Figure 1. Magnitudes and rates of geological and recent temperature changes plotted against measurement timespan.

(a) Magnitudes of published oceanic, continental (cont.) and recent temperature changes. Black line is the linear regression slope through the combined ocean and continental geological data (0.10). Dashed lines define the 95% uncertainty envelope of the scaling relationship based on our Monte Carlo error analysis (that is, 0.09±0.03, see main text and Methods). Data associated with well-known warming events are highlighted in orange: B/A=Bølling–Allerød warming (∼13.7 kyr), H=Last Glacial Maximum-Holocene transition (∼11.7 kyr), P/E=Paleocene–Eocene thermal maximum (∼56 Myr ago), 1b=early Albian OAE1b (∼110 Myr ago), eT=early Toarcian (∼182 Myr ago), T/J=Triassic-Jurassic boundary (∼201 Myr ago), P/Tr=Permian–Triassic boundary (∼252 Myr ago). The two points for the P/Tr (a,b) are from refs. , , respectively, discussed in Introduction. (b) Data plotted as rates of temperature change against timespan, highlighting negative power law relationship in continental and oceanic data. The scaling relationship of the combined ocean and continental geological data is –0.90 (black line). As in a, dashed black lines define the 95% uncertainty envelope derived from our Monte Carlo error analysis (−0.91±0.03). See Supplementary Data 1 for full data listing.

Figure 2. Magnitudes of sea surface and polar temperature changes.

Timespan-dependence of sea surface temperature (SST) change is plotted along with maximum magnitudes (heavy black line, see Methods), not including the extreme values of the Permian–Triassic boundary event (orange points). The coloured cluster density plot shows the distribution of >1.6 million temperature changes calculated from an ensemble of 27 single-site SST records, binned into 0.5 × 0.05 log bins (see Methods and Supplementary Table 1). Also shown are maximum magnitudes of temperature changes from the ensemble (grey line) and the Antarctica Dome-C (ref. 24) and Greenland GISP2 (ref. 25) temperature records (red dashed lines).

Figure 3. Timespan-corrected climate change rates.
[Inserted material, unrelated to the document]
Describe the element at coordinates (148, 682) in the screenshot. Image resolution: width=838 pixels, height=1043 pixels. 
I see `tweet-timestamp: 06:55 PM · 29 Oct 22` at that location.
Rates were standardized by removing the pervasive timespan-dependent scaling trend in the compilation of continental (cont.) and oceanic data (slope=−0.90; Fig. 1) and normalizing to the mean rate at timespans between 1,000 and 2,000 years (dashed line). This timespan range represents the maximum temporal resolution likely achievable in most palaeoclimate records (see Methods and ref. 12). The normalization emphasizes how the fastest rates of geological climate change were likely attained across the Permian–Triassic boundary event (P/Tr^a and P/Tr^b, ∼252 Myr ago, see also Supplementary Fig. 1b).